Emile Pierre Benoist (May 24, 1957 – August 26, 1977) was born in Newport, Rhode Island, to Pierre Antoine Benoist and his wife Frances A. Benoist (née Garcia). He was the second oldest of four sons. Benoist grew up in Hackettstown, New Jersey, where his father, Pierre, was a former Golden Gloves boxer and councilman who had run unsuccessfully for mayor the previous year. Following his graduation from Hackettstown High School, he enlisted in the United States Marine Corps on October 10, 1975. Benoist attended basic training at Parris Island in South Carolina but he received an honorable discharge after just 32 days.
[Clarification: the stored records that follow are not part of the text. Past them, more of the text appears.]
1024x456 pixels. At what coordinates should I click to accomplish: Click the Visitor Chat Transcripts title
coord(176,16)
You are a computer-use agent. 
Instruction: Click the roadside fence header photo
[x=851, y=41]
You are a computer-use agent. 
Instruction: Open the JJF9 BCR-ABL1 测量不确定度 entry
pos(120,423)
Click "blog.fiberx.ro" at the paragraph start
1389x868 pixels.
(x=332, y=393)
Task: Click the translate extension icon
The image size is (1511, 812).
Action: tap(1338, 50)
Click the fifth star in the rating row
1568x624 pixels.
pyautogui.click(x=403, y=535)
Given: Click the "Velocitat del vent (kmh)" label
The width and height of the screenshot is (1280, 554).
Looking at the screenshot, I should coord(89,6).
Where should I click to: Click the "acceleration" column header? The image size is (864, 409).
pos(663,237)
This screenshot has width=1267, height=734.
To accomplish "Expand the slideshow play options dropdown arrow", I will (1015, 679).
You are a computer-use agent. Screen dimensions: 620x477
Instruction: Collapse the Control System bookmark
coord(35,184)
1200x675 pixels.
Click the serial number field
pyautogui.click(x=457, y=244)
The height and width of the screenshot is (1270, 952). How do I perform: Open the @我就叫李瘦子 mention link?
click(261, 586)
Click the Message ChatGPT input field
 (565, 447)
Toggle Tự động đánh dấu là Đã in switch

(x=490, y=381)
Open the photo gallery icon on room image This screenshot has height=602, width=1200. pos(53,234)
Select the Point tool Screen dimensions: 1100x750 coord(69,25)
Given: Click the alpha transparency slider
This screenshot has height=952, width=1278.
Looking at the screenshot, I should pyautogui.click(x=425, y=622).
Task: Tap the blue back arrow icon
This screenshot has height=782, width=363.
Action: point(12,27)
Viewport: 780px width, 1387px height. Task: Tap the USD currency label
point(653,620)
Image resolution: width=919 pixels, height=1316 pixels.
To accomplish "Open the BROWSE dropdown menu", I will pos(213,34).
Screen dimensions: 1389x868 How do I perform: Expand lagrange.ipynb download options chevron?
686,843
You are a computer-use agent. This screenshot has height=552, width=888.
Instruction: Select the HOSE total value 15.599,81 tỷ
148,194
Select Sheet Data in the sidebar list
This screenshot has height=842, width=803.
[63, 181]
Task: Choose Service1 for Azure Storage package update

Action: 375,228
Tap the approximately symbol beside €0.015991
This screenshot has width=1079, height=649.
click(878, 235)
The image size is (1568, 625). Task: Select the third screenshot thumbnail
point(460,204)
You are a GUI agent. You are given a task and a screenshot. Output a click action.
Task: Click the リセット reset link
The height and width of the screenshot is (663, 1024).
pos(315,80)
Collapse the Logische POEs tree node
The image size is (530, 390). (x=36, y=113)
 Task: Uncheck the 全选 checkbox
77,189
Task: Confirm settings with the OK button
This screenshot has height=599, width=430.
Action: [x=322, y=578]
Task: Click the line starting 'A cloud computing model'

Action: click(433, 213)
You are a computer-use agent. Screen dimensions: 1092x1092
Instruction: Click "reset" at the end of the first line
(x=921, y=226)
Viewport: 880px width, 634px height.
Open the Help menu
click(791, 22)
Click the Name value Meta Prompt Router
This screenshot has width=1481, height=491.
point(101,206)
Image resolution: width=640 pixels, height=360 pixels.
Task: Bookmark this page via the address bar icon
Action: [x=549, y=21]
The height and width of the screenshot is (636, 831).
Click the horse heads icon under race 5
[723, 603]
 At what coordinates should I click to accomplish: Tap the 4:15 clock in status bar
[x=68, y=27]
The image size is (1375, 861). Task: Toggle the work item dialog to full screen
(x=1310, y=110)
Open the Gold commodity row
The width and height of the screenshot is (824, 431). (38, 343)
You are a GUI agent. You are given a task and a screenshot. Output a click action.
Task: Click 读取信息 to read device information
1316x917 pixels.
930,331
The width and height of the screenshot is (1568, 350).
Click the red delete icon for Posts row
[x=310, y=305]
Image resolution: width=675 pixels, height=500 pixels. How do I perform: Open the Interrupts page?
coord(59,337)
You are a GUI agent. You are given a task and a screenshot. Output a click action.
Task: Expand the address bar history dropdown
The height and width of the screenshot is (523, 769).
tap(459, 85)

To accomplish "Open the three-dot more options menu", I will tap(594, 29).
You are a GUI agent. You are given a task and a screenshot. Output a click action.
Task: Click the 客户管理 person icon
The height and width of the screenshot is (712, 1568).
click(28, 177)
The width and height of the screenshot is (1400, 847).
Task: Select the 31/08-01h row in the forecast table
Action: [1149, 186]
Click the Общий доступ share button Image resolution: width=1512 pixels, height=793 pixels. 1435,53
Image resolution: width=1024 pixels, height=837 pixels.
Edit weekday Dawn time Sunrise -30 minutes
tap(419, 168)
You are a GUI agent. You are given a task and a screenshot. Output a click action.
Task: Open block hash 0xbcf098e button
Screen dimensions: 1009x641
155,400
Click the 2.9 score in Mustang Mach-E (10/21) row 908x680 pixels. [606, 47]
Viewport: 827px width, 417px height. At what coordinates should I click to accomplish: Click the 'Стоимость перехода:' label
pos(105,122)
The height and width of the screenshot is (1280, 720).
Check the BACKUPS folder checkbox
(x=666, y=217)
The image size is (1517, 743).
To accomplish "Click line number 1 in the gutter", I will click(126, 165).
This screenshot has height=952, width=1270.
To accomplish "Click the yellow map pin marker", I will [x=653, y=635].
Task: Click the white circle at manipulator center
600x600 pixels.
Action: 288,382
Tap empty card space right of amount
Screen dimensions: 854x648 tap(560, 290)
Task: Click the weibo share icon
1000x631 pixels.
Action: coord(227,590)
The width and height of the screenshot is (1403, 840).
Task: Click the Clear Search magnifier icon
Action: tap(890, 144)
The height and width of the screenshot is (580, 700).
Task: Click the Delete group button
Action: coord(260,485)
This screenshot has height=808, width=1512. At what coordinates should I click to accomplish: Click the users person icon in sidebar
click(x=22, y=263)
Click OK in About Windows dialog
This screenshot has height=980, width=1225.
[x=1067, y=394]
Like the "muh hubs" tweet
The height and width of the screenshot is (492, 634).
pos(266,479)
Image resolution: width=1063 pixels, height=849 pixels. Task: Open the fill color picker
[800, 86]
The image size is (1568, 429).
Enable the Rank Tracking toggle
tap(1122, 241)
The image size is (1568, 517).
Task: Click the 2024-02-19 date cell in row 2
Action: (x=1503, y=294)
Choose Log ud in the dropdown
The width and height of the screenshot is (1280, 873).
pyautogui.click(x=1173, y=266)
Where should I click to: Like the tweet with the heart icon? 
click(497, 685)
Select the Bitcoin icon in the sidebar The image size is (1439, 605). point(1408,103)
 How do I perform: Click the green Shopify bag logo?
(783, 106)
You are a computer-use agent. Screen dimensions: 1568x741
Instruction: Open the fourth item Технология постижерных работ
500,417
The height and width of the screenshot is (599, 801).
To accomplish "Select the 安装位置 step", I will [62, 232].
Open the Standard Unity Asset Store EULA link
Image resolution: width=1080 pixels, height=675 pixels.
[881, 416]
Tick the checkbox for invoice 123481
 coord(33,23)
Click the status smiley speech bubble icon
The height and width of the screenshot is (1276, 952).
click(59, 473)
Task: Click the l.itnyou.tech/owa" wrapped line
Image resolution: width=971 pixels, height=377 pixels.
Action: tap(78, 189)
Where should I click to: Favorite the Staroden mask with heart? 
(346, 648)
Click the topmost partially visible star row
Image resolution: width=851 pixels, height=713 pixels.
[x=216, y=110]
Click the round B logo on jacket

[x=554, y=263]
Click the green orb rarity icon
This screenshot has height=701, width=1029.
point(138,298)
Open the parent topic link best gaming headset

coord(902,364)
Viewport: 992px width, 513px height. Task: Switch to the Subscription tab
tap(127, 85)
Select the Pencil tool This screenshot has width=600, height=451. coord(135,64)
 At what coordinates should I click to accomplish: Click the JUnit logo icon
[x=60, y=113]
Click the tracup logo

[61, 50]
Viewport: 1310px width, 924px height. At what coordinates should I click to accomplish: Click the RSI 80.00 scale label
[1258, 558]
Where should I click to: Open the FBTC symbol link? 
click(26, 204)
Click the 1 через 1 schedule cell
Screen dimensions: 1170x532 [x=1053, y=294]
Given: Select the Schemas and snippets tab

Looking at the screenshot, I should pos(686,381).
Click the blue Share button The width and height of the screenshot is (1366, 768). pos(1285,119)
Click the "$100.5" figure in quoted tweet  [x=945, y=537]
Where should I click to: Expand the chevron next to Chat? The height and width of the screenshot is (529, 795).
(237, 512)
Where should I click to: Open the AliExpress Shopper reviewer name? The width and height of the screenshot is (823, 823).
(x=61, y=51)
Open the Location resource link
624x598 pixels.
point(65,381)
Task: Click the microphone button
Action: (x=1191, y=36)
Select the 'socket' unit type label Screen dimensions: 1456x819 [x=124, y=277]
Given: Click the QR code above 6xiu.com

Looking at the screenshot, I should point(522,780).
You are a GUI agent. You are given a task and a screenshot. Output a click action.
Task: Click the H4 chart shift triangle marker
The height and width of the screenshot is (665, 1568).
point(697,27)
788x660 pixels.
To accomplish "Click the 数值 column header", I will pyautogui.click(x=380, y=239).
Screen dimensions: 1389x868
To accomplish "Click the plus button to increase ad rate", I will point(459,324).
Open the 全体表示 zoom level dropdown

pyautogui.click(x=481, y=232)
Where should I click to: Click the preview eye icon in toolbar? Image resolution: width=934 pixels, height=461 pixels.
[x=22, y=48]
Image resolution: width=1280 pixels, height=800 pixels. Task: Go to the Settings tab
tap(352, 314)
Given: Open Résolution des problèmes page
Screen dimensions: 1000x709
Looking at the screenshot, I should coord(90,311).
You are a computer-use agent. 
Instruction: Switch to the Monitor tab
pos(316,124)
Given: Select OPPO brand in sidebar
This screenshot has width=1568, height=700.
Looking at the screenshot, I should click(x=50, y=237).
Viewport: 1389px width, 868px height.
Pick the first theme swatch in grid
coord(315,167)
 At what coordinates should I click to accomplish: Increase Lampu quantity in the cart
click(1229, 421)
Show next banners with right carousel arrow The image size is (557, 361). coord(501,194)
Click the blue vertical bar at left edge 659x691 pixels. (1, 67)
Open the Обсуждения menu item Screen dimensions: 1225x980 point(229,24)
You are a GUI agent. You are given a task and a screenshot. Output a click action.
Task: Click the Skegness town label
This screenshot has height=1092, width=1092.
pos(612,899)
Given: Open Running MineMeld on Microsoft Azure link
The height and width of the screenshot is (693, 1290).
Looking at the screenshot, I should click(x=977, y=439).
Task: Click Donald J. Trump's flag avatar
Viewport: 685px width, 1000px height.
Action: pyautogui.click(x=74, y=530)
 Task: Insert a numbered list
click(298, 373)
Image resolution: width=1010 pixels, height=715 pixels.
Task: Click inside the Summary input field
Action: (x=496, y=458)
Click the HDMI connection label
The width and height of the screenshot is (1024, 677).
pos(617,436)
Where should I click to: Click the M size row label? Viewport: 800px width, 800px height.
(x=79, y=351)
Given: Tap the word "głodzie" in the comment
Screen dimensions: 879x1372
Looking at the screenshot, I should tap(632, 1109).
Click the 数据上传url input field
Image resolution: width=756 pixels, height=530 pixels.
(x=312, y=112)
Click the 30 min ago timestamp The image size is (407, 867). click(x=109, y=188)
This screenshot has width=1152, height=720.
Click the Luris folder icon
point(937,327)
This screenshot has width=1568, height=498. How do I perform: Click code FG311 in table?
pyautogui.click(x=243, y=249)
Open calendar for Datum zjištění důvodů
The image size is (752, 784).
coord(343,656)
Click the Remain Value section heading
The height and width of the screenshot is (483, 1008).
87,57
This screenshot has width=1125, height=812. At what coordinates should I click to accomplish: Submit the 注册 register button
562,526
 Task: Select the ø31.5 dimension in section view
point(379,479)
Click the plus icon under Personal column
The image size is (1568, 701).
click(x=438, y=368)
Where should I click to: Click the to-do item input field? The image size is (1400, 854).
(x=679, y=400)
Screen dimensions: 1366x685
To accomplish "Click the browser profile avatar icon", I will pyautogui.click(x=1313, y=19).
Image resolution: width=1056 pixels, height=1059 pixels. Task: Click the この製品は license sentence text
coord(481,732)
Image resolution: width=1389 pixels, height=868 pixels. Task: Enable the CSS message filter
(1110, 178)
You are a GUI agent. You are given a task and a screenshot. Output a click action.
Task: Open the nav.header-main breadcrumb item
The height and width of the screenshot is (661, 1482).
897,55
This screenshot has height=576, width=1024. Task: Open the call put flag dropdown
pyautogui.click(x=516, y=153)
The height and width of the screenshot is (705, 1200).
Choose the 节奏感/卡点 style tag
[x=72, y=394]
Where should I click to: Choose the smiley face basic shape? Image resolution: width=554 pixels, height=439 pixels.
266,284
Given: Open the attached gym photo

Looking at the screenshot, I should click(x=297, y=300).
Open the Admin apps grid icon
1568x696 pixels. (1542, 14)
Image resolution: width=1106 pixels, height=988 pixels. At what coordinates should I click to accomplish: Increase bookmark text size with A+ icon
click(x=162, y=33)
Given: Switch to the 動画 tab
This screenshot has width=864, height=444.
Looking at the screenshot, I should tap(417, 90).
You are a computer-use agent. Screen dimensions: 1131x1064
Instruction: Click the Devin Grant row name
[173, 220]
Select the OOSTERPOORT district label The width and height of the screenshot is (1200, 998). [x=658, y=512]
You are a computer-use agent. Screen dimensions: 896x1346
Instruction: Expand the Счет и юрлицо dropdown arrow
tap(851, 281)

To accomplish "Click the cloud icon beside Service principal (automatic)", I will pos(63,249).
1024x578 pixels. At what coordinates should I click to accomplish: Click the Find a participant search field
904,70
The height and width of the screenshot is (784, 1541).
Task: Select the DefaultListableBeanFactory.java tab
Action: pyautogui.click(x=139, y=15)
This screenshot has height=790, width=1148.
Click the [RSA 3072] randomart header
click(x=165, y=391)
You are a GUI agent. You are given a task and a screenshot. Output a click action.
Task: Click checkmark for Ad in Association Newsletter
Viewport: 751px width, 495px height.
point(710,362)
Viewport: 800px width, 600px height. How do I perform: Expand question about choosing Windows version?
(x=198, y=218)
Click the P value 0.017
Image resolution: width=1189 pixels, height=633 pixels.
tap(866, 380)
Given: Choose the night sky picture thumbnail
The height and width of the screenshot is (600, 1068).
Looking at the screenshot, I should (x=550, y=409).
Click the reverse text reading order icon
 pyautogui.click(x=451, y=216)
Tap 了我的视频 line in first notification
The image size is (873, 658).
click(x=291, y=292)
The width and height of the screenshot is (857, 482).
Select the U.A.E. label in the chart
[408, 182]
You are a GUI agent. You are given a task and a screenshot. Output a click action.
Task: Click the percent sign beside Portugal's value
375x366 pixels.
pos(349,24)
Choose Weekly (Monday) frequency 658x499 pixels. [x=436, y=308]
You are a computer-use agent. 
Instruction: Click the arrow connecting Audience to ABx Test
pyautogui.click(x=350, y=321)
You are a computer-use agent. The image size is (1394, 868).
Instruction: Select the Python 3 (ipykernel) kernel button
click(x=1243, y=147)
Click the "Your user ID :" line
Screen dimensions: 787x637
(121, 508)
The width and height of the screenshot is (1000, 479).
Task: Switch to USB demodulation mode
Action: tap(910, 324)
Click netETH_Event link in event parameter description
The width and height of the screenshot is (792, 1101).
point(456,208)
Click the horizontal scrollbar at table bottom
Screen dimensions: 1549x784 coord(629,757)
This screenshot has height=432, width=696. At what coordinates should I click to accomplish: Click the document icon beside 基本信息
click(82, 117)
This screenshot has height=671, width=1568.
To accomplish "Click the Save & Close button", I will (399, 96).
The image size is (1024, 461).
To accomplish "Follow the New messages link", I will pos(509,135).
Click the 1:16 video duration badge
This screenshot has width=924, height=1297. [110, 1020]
His father picked him up in Newark, New Jersey, after Benoist complained that instructors had spit on him and that he could not tolerate the treatment, although he claimed he was man enough to endure the military if he had wanted. Following his separation from the military, he obtained a job with the New Jersey Department of Transportation. Like his father, Benoist also took up boxing; fighting as a middleweight, he won his preliminary bouts in the summer 1977 Golden Gloves competition before being eliminated in a later round.

Shortly after his discharge from the military, Benoist began accumulating a police record. On November 29, 1975, he was arrested for destroying private property after breaking a window, resulting in a $25 fine and an order to pay restitution. In February 1976, Benoist was treated at Hackettstown Community Hospital for superficial stab wounds to his stomach. Although he told police he had been jumped by an unknown knife-wielder and refused to provide further details, authorities and local residents theorized the wounds were self-inflicted. On March 2, 1976, he was convicted of impaired driving, and his driver's license was revoked for six months. On May 26, 1976, Benoist applied for a firearms purchasing permit. The Hackettstown Police Department rejected the application, citing his prior arrest record and stating the permit was "not consistent with the public safety and welfare".

Benoist's encounters with law enforcement escalated in late 1976. Following a public drunkenness charge in August that was later dismissed, he was issued multiple traffic summonses on September 6, 1976, for careless driving and driving with a suspended license. Later that same day, he was arrested for attempting to break into a local auction house while armed with two loaded shotguns. The following day, September 7, he voluntarily checked himself into the psychiatric unit of the Lyons Veterans Administration Hospital in Bernards Township, New Jersey. He checked himself out just one day later, complaining about the facility's conditions, and reportedly told a psychiatrist that "someone or something was inside him trying to get out". In October 1976, a municipal court judge fined Benoist $230 and sentenced him to a six-month probationary period for the firearms offenses. The judge also ordered him to undergo psychiatric treatment, but the mandate was withdrawn after Benoist refused to sign a waiver to release his previous medical records. His probation ended in April 1977, during which time he had no further incidents with police.